Le CD est le résultat du travail d'équipe d'un quintet à l'énergie féconde. En dépit d'approches différentes,  la musique garde une grande unité, portée par la voix de la conteuse, la rythmique précise et souple, le martèlement pénétrant du piano, le chant rauque et tendre de la guitare. Ayant visité son atelier, les musiciens se sont inspirés d'une sélection de toiles pour écrire  les quelques chapitres de cette histoire avec le concours d'une vidéaste. Les morceaux agissent plus en résonance qu'en références, nous immergeant dans l'atmosphère singulière du peintre. On perçoit la lumière, l'espace, on ressent le vent qui habitait les toiles hyperréalistes de Giacobazzi, habités de curieux paradoxes, de rapprochements singuliers.
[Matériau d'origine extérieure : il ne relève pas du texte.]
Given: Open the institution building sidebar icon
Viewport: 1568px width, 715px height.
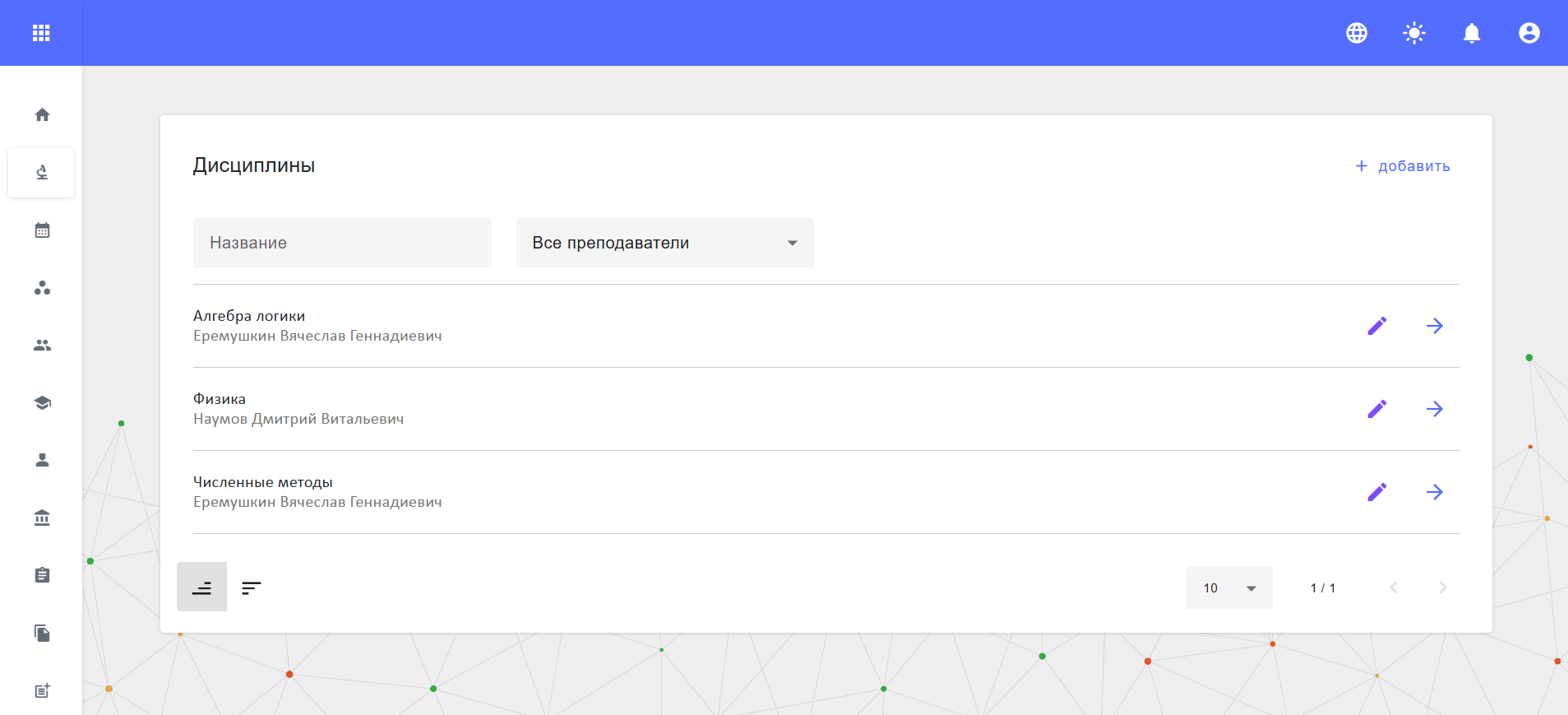Looking at the screenshot, I should pos(42,518).
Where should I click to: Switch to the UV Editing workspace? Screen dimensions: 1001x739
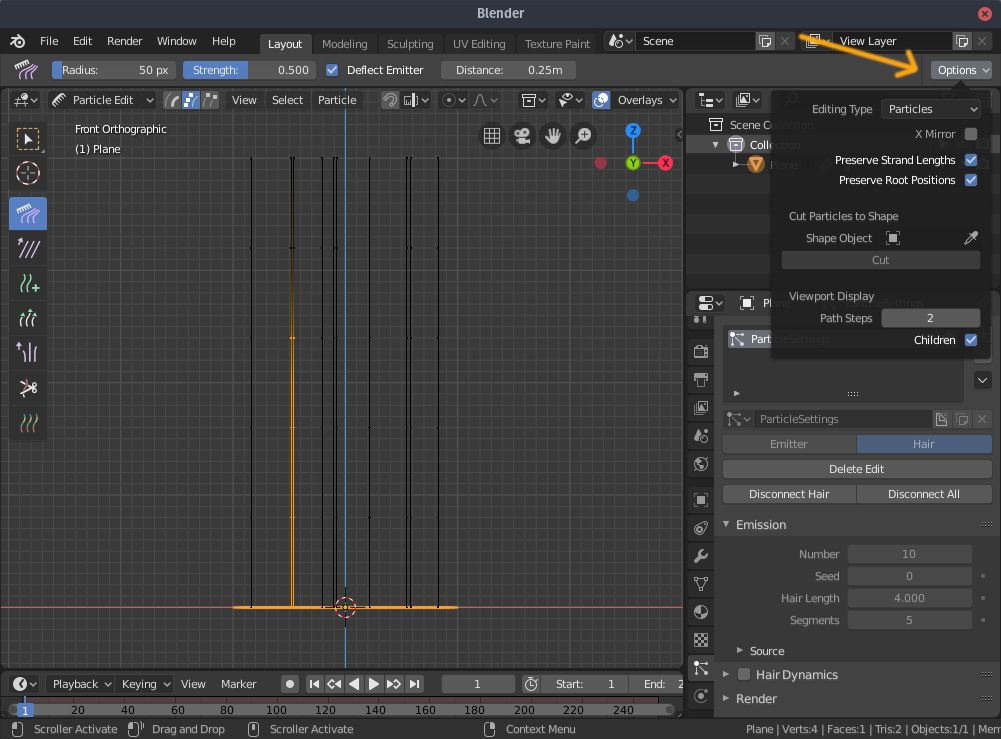coord(479,43)
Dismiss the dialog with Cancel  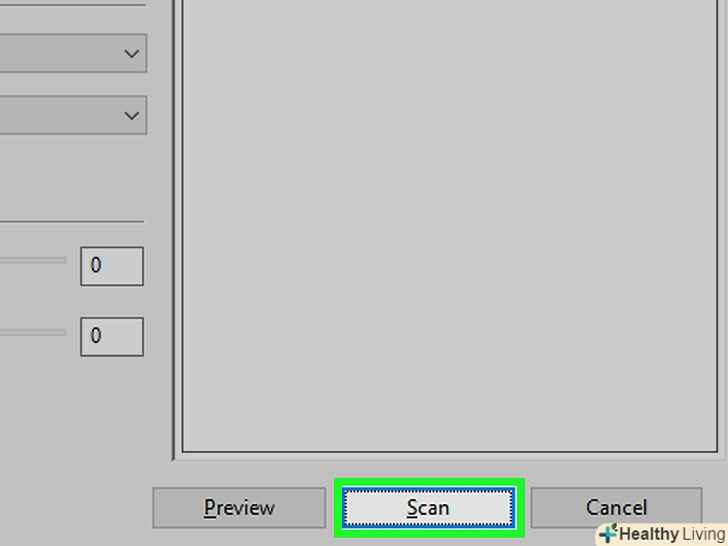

Quelle étrangeté dans ces lieux ainsi immobilisés dans une palette absolument unique, qui a le tragique du bleu implacable méditerranéen.

Le spectacle enregistré au jazz club l'Osons, à Lurs en 2017, a été ensuite présenté à la Gare de Coustellet puis au Chêne Noir d'Avignon. Une douceur mélancolique vous envahit quand musiques, voix et couleurs s'entrelacent avec finesse. Car il est fait appel aux sensations, jamais à la sentimentalité, que les préoccupations sociales soient au premier plan comme dans ce "Rosita" ou "Les champs de liberté" que Laure Donnat porte de sa voix vibrante, en italien, avec un esprit et des accents proches de la passionaria Lucilla GaleazziQuand vient le temps des souvenirs, celui des photos de classe, ce sont "Les enfants" qui sont évoqués dans une berceuse délicate. "Early Work's Suite" reprend des études des débuts, retraçant l'éveil d'un peintre ou d'un musicien à sa pratique.

On se laisse prendre par cette musique d'atmosphère, grave souvent, exaltée et tendre, qui semble venir d'une contrée lointaine et pourtant familière, celle des toiles de Giaco.Que l'on aimerait voir encore programmé ce spectacle complet de musiques, d'ombres et de lumières.